- [TASK GOAL] Each line below that contains the word "Quotes" is to be counted; give only the final number.

:: DATA RECORDS

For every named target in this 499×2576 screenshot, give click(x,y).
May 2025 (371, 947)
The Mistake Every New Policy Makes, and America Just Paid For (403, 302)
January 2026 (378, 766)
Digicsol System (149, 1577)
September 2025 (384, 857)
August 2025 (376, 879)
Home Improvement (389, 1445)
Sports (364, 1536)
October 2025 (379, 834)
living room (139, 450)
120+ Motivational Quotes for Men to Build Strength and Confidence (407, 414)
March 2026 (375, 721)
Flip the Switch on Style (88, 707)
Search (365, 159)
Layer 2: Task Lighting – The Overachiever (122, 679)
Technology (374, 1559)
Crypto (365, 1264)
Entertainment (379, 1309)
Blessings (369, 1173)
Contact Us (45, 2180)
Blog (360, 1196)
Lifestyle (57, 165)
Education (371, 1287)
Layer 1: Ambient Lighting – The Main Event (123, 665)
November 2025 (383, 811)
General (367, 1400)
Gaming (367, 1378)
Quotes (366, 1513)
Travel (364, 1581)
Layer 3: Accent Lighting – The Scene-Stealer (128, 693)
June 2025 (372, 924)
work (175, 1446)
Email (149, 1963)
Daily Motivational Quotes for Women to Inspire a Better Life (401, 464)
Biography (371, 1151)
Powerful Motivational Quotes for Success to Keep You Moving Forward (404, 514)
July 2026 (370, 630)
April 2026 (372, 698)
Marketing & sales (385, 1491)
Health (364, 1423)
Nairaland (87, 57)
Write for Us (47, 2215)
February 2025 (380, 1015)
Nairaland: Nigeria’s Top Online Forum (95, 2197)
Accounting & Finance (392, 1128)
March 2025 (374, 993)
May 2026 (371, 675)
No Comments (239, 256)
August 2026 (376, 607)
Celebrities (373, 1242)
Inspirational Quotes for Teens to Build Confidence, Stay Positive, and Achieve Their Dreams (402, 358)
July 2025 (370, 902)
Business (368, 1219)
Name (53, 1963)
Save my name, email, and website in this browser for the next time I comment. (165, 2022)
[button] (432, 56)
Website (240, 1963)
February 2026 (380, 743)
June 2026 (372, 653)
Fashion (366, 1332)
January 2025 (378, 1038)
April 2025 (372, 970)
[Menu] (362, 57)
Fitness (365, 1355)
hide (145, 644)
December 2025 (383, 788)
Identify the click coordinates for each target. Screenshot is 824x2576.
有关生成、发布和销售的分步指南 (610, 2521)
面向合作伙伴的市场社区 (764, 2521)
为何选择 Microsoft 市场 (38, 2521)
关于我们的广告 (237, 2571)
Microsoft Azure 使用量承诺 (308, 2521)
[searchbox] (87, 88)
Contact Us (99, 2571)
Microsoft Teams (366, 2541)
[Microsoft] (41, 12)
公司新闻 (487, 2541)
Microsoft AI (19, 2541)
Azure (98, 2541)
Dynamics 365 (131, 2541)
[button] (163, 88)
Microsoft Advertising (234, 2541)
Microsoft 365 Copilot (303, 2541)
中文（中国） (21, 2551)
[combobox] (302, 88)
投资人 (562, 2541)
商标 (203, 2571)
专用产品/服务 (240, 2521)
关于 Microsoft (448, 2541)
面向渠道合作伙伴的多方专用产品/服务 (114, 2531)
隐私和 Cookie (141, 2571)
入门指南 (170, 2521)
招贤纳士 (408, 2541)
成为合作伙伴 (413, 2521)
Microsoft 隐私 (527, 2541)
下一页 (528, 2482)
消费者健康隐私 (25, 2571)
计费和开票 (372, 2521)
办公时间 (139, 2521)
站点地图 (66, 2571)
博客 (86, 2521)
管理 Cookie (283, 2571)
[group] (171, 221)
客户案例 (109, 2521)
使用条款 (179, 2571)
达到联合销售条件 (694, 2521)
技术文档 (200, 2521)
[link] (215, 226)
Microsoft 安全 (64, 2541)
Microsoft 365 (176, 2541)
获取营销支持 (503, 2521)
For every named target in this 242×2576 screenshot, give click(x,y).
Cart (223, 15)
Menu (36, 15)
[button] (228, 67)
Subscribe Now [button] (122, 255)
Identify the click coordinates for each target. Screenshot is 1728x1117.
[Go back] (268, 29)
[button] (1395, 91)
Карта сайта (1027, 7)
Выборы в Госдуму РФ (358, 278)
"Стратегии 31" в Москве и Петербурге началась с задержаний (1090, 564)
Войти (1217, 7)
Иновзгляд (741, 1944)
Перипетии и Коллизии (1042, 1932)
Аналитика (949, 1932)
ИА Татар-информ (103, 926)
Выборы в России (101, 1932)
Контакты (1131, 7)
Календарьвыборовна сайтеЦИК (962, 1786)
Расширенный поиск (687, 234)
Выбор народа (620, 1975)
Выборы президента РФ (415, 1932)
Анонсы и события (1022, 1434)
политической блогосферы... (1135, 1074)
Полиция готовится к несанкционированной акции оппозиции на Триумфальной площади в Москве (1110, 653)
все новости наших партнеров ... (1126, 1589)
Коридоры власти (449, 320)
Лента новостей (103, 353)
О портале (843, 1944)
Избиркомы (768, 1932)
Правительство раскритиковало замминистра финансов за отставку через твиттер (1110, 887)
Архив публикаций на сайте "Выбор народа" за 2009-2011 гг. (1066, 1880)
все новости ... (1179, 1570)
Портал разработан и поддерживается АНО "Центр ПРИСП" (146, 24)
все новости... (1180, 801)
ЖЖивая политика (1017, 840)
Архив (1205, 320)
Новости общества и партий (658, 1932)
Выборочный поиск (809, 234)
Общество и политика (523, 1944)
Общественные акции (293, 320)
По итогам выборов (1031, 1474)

::::

- [EXERCISE RESULT] 5